Description of the task — Leaving all pictures out, output exactly and only the line containing "Task: Click the magnifier" and the lines that follow it to the end of the material below.

Provided material —
* * * * * * * * *

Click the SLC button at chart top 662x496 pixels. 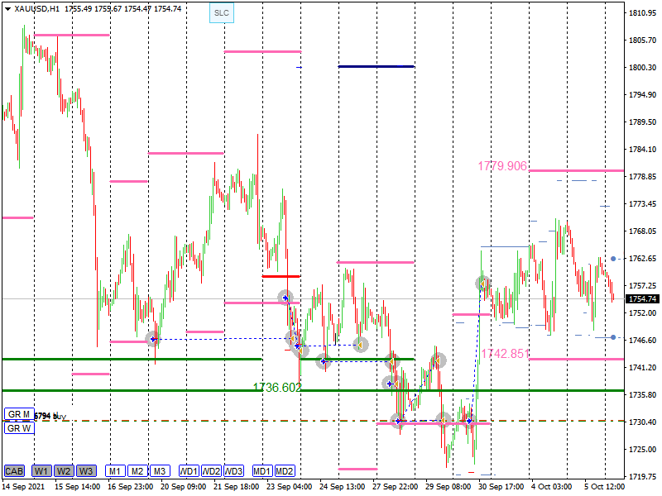[x=221, y=13]
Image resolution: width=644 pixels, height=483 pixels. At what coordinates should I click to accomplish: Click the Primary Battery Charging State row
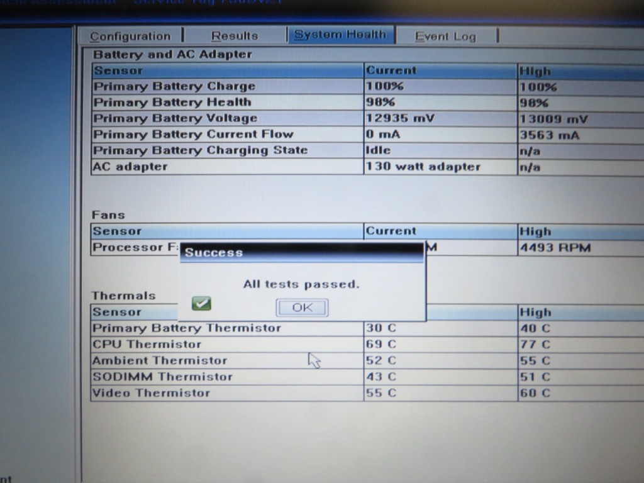click(x=200, y=150)
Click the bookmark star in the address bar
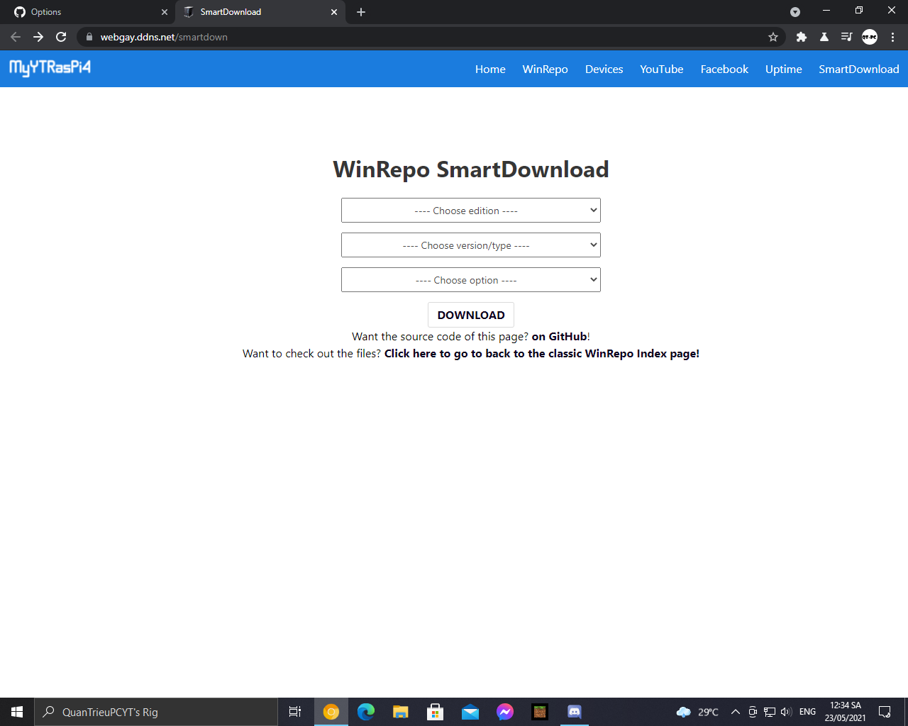This screenshot has width=908, height=726. [773, 37]

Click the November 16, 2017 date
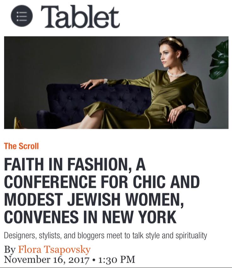click(47, 259)
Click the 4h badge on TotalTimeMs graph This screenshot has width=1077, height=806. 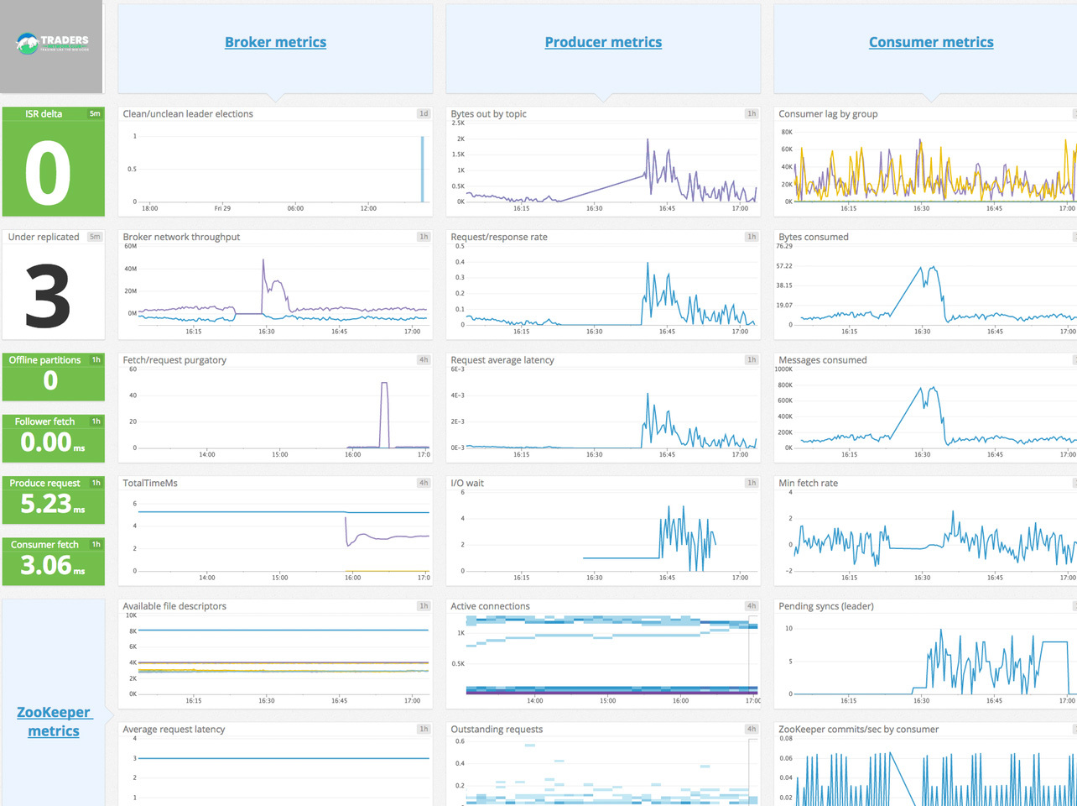(424, 484)
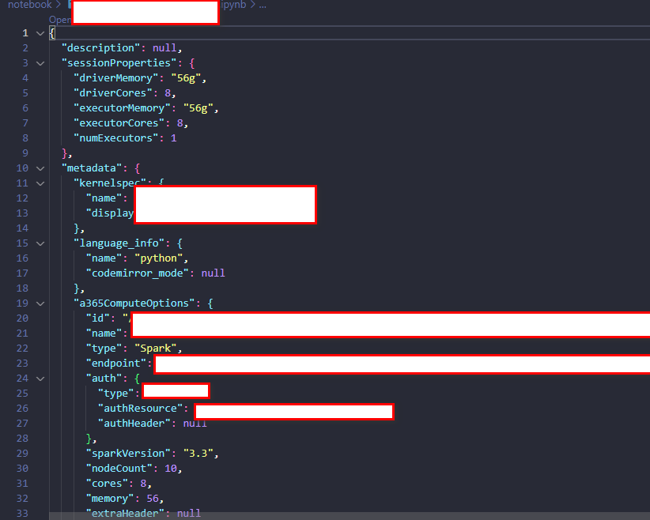650x520 pixels.
Task: Click the numExecutors value 1
Action: (173, 138)
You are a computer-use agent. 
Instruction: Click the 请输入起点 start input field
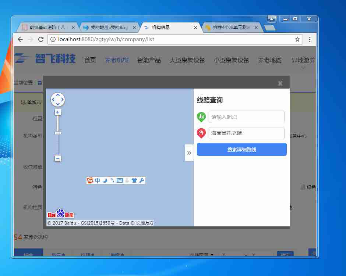click(x=246, y=117)
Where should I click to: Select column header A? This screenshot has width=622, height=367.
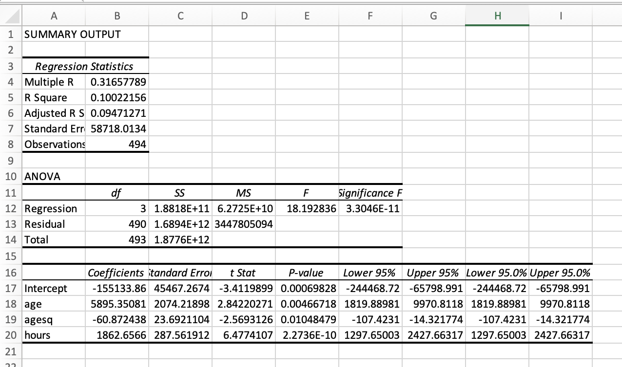[x=54, y=16]
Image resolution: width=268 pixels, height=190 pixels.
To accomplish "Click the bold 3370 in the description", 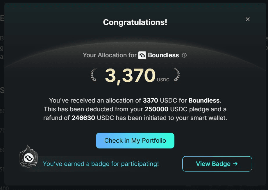I will pyautogui.click(x=150, y=101).
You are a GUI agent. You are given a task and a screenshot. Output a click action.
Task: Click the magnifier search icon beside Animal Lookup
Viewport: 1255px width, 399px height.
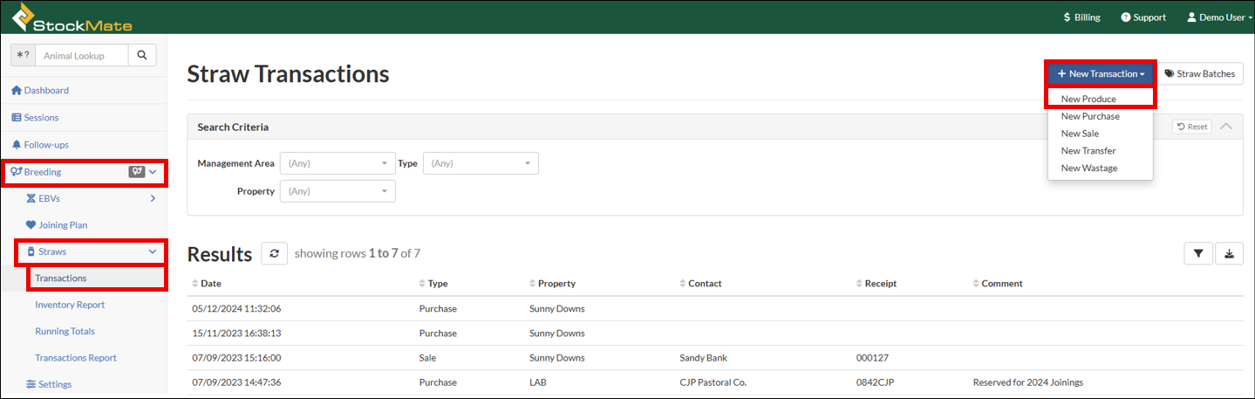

* * * * * * * * *

Result of this exercise —
Task: Click the magnifier search icon beside Animal Lookup
Viewport: 1255px width, 399px height.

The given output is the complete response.